Making some imports...

In [1]:
from collections import Counter

# Download and process corpora
from cltk.data.fetch import FetchCorpus
from cltk.core.data_types import Doc, Word
from cltk.corpora.grc.tei import onekgreek_tei_xml_to_text

# Sample texts
from cltk.languages.example_texts import get_example_text

# Text normalisation tools
from cltk.alphabet.text_normalization import cltk_normalize
from cltk.alphabet.lat import JVReplacer, LigatureReplacer, normalize_lat
from cltk.alphabet.grc import expand_iota_subscript

# Phonetics/Phonology
from cltk.phonology.lat.phonology import LatinTranscription, LatinSyllabifier
from cltk.phonology.grc.phonology import GreekTranscription # GreekSyllabifier not working?

# Prosody (Scansion)

SOURCE DATA -
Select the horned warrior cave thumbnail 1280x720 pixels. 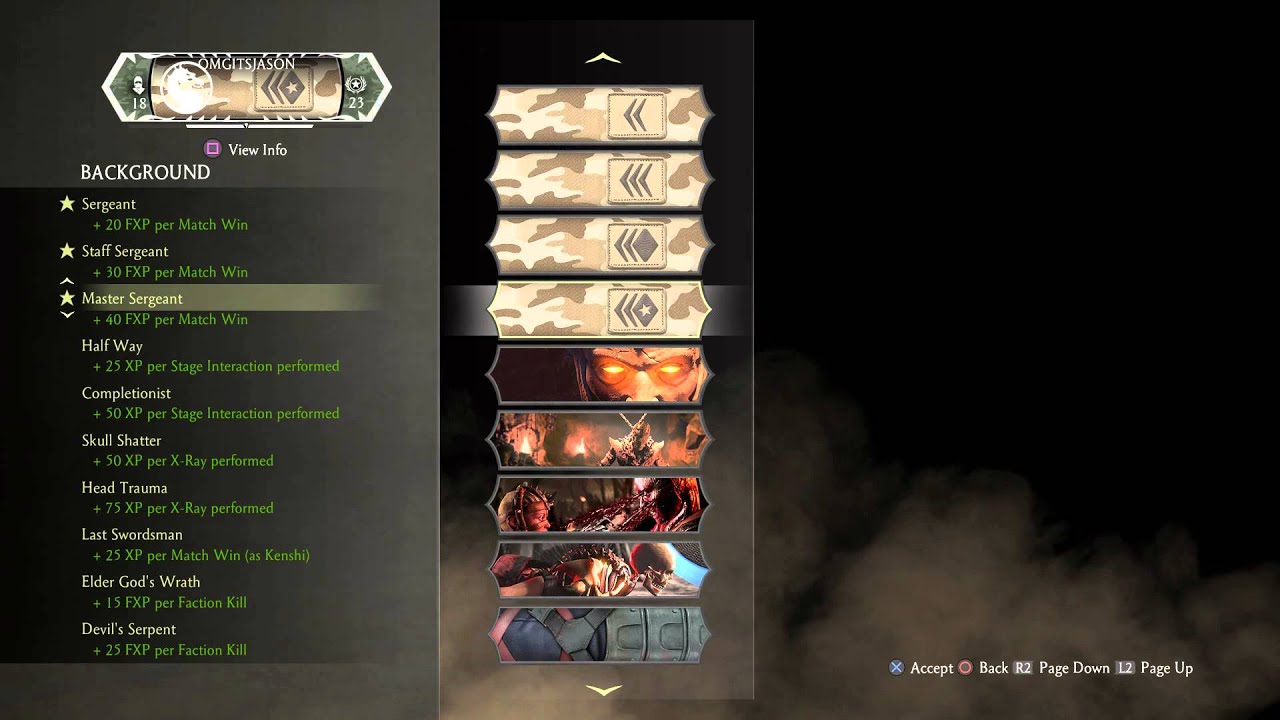[600, 440]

OBJECTIVES -
[1] In the CLTK import code, which module is LatinSyllabifier imported from?
[2] Continue the CLTK import code, starting after its final line, "# Prosody (Scansion)".

RESULTS FOR EACH TASK -
[1] cltk.phonology.lat.phonology

[2]
from cltk.prosody.lat.hexameter_scanner import HexameterScanner
from cltk.prosody.lat.metrical_validator import MetricalValidator
from cltk.prosody.lat.macronizer import Macronizer
from cltk.prosody.grc import Scansion

# Sentence tokenisation
from cltk.sentence.grc import GreekRegexSentenceTokenizer
from cltk.sentence.lat import LatinPunktSentenceTokenizer

# Word tokenisation
from cltk.tokenizers.lat.lat import LatinWordTokenizer
from cltk.tokenizers import GreekTokenizationProcess

# Lemmatisation
from cltk.lemmatize.lat import LatinBackoffLemmatizer
from cltk.lemmatize.grc import GreekBackoffLemmatizer

# Stemming
from cltk.stem.lat import stem

# POS tagging
from cltk.tag.pos import POSTag

# Named entity recognition
from cltk.ner.ner import tag_ner

# Stop words
from cltk.stops.lat import STOPS as STOPS_lat
from cltk.stops.grc import STOPS as STOPS_grc

# Syntactic parsing
from cltk.dependency.processes import StanzaProcess
from cltk.dependency.tree import DependencyTree

# Lexicon
from cltk.lexicon.lat import LatinLewisLexicon

# Decliner
from cltk.morphology.lat import CollatinusDecliner

# Modules

## Corpora
How to check which corpora are available and how to download/clone them from the github repository:

### Latin:

In [2]:
# Check for available corpora
fetcher_lat = FetchCorpus('lat', testing=False)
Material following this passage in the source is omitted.